Eiss was a writer and published the Agudath Israel publication Haderech. He wrote all the articles himself and was personally responsible for printing and distributing the paper. He was also a regular contributor to the then Agudath Israel weekly Kol Yisrael, printed in Jerusalem, and used it to make his opinions known to the population of Eretz Israel .

==Rescue work==

Eiss lived in Switzerland, which was neutral during World War II, and was therefore able to serve as the link between people living in countries under Nazi occupation and residents of the free world. He transferred information and requests for help to the Agudath Israel offices in London, New York City, and Istanbul, and facilitated the transfer of money, passport photographs, and requests to locate family members into Europe. He received hundreds of letters from Nazi-occupied countries and was one of the first to obtain a clear picture of the atrocities that were being carried out there .

Interrogated by the Swiss police in May 1943, Eiss admitted to having worked together with Polish diplomats to illegally obtain a fake passport from a corrupted honorary consul of Paraguay Rudolf Hugli. ‘I always contact the Polish Consul, Rokicki, who then, in turn, contacts the Paraguayan Consul, Hügli in Bern, who issues the documents. Then, presumably, Rokicki must pay some amount to Mr Hügli. The certificates are then be sent to Poland in the original, whereas the passports are to be photocopied and the copies notarised’, . Eiss would then obtain the copies of the passports, presumably through the Polish-Jewish diplomat Juliusz Kühl, right-hand of the envoy of Poland Aleksander Ładoś and have them smuggled into the German occupation zone. The letters contained certificates showing that the person concerned had been granted Paraguayan citizenship. In many cases, Eiss provided the names of his acquaintances as the senders so as to make sure that his own name was not revealed to the censorship authorities. ‘All the addressees were religious Jewish persons living in Warsaw and Będzin’, he declared.

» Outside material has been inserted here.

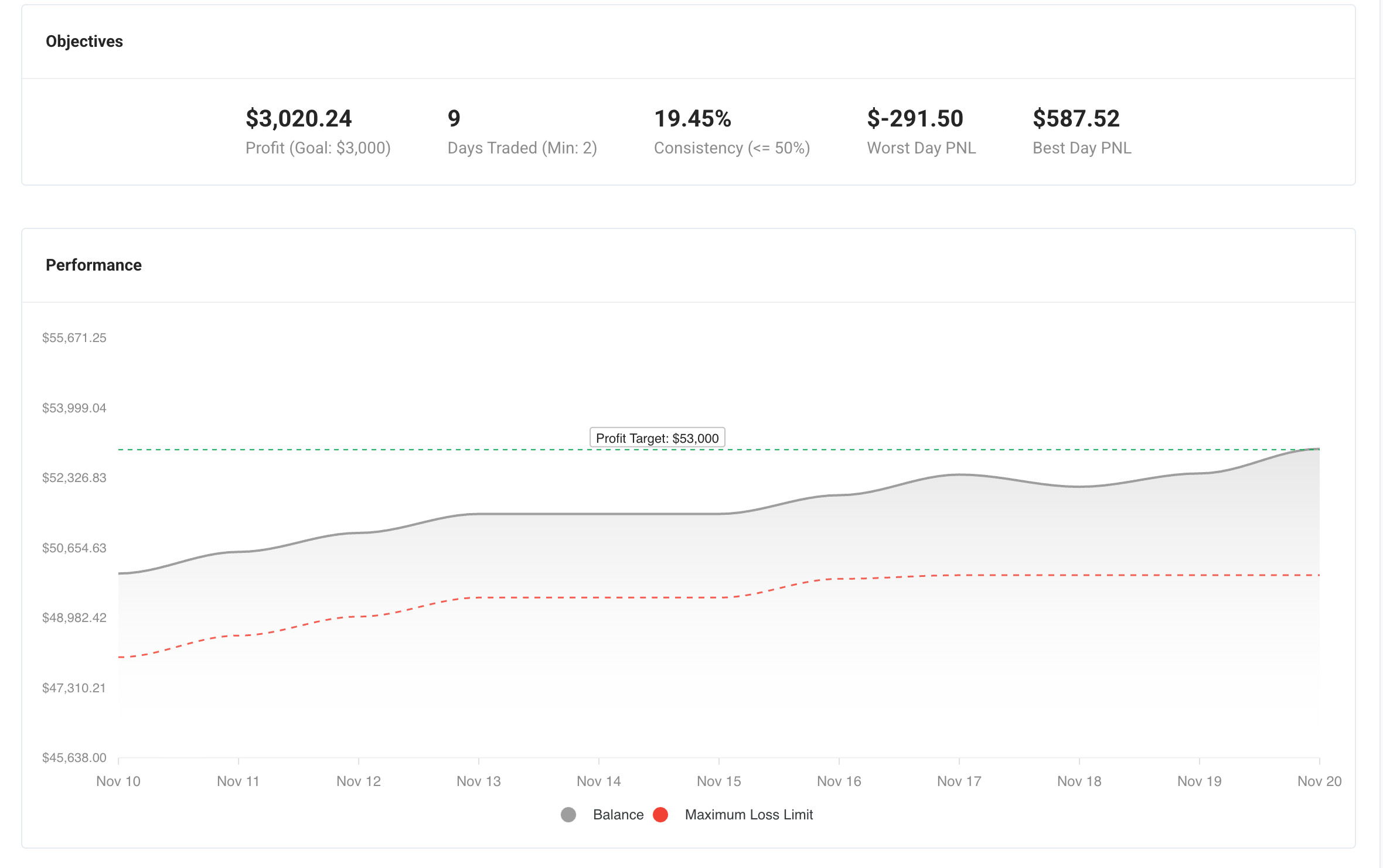Click the Nov 10 x-axis label
Image resolution: width=1383 pixels, height=868 pixels.
118,781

The bearers of the Paraguayan passports would be placed in the internment camps in occupied France and Germany rather than sent to the extermination camps. Thus, hundreds of them managed to survive the war. In 1944, Poland forced Paraguay to temporarily recognize the validity of the passports.

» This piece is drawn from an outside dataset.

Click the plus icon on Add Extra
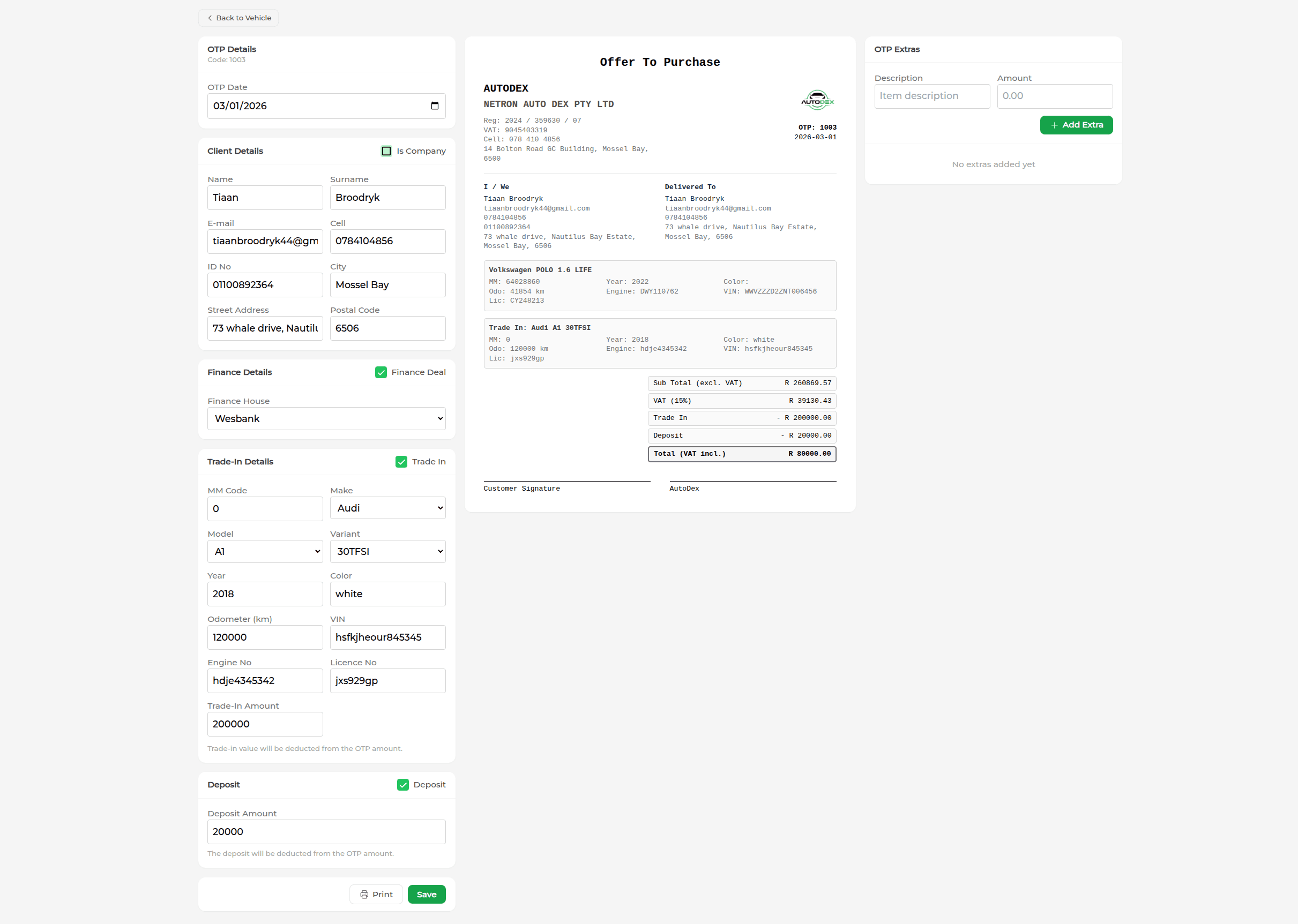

The communications system that Eiss set up to have the documents smuggled was complex and not without danger. The unofficial postal service was conducted by non-Jewish residents of the occupied countries, people he referred to in his letters as pure Aryans , and the phraseology that was used was designed to pass muster with the censors while being understood by the intended recipients. An example of this can be seen in a letter that he wrote to Agudath Israel's American branch at an early stage, before people were yet aware of the Nazis’ extermination efforts. It stated: "Our friend Rav Alexander Susha Friedman wrote me a letter of thanks on behalf of Mr. Mekayem Nefesh" and that "Mr. Chalelei Raav (Dying of Hunger) is a permanent guest at our friends' homes."

Sometimes he was able to be more explicit, and he wrote to the London branch of Agudath Israel, "The situation of our French brethren and even more, of our Polish brethren, is getting worse each day. In Warsaw the Jews are dying at a rate of 6,000 per month, mostly from hunger."

Hundreds, maybe thousands of people were prevented from dying by Eiss's efforts, but these were not the only people he helped. Thousands of Jews trapped in occupied Europe were given hope by his activities.

Eiss died in November 1943 survived by his wife and eight out of ten children.

Eiss Archive created in 2019 is named after him.

==Political views==
Eiss was critical of the Mizrachi movement. He wrote that Mizrachi did not teach its children the Torah but instead had a new religion, that of labor . According to Eiss, the only reason that Mizrachi affiliated itself to the Zionists was in order to receive monetary gain .

Eiss was also critical of the secular educational system. He wrote that "Forty thousand of the children of our people are being educated in schools which are such that the children will not turn out to be apikorsim (heretics), because they will not know enough Torah to be able to rebel against it, but will turn out to be ignoramuses."